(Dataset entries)
────────────────────────────────────────

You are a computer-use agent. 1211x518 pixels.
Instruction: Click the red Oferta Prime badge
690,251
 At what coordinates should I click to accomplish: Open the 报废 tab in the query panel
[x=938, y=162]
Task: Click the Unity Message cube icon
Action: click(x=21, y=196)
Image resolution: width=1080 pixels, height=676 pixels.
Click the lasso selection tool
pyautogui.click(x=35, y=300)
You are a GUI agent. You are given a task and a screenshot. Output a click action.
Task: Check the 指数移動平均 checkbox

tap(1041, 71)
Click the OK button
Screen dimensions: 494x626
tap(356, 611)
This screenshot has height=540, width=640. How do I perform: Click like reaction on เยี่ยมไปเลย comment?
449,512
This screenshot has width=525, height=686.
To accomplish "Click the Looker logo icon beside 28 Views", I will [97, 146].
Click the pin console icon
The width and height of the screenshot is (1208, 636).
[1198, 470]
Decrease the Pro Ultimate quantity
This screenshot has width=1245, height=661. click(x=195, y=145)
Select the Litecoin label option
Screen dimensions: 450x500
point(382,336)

────────────────────────────────────────

> What you need to do: Each line from the first line of the entries up to and including the line containing "This screenshot has width=525, height=686." should be transcribed exactly, with all other lines left out.

> Answer below:
You are a computer-use agent. 1211x518 pixels.
Instruction: Click the red Oferta Prime badge
690,251
 At what coordinates should I click to accomplish: Open the 报废 tab in the query panel
[x=938, y=162]
Task: Click the Unity Message cube icon
Action: click(x=21, y=196)
Image resolution: width=1080 pixels, height=676 pixels.
Click the lasso selection tool
pyautogui.click(x=35, y=300)
You are a GUI agent. You are given a task and a screenshot. Output a click action.
Task: Check the 指数移動平均 checkbox

tap(1041, 71)
Click the OK button
Screen dimensions: 494x626
tap(356, 611)
This screenshot has height=540, width=640. How do I perform: Click like reaction on เยี่ยมไปเลย comment?
449,512
This screenshot has width=525, height=686.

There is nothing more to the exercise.